Work item → Lines holding the string "Click" are the ones to copy; find them all in the data.

Provided material →
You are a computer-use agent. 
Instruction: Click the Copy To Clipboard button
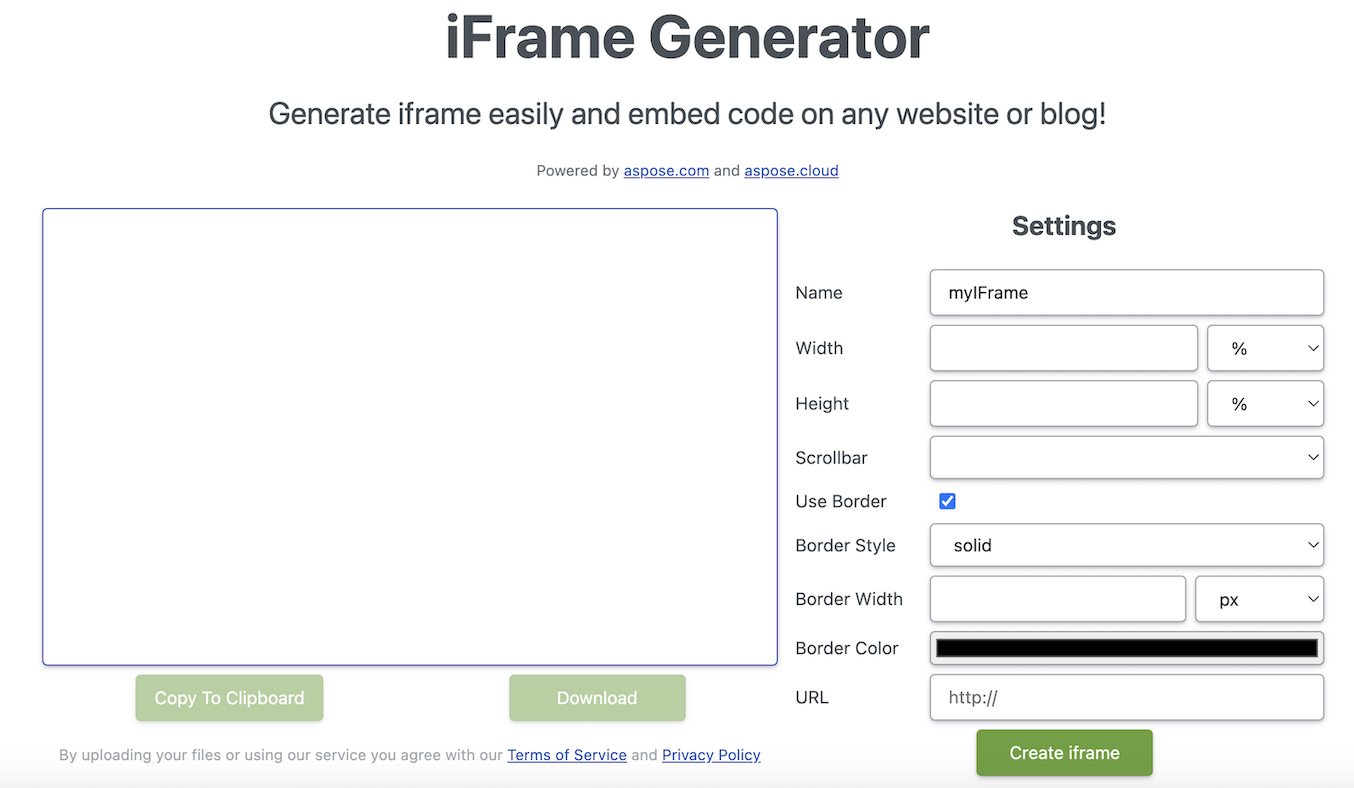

==

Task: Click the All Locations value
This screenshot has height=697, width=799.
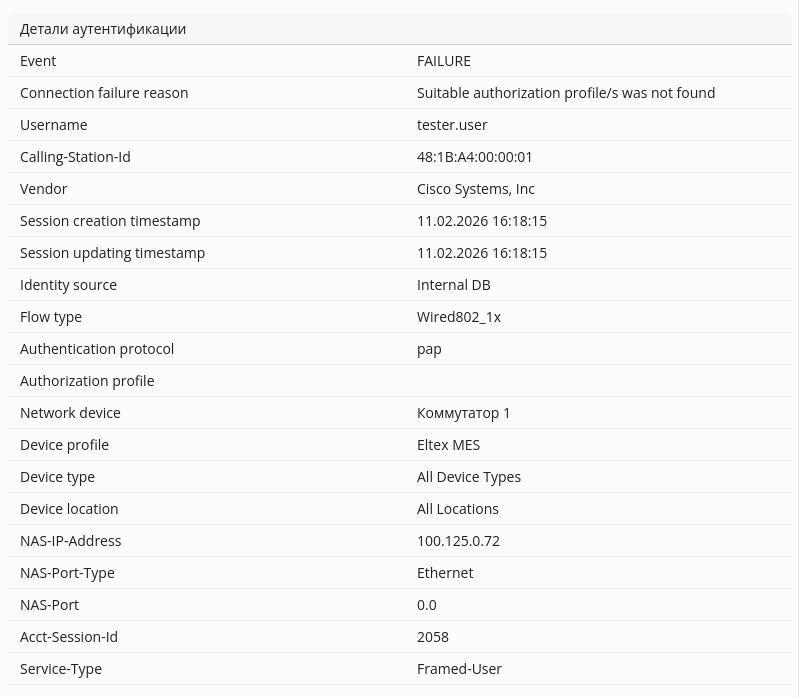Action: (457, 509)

Completed exercise →
Instruction: Click the Copy To Clipboard button
Task: Click the All Locations value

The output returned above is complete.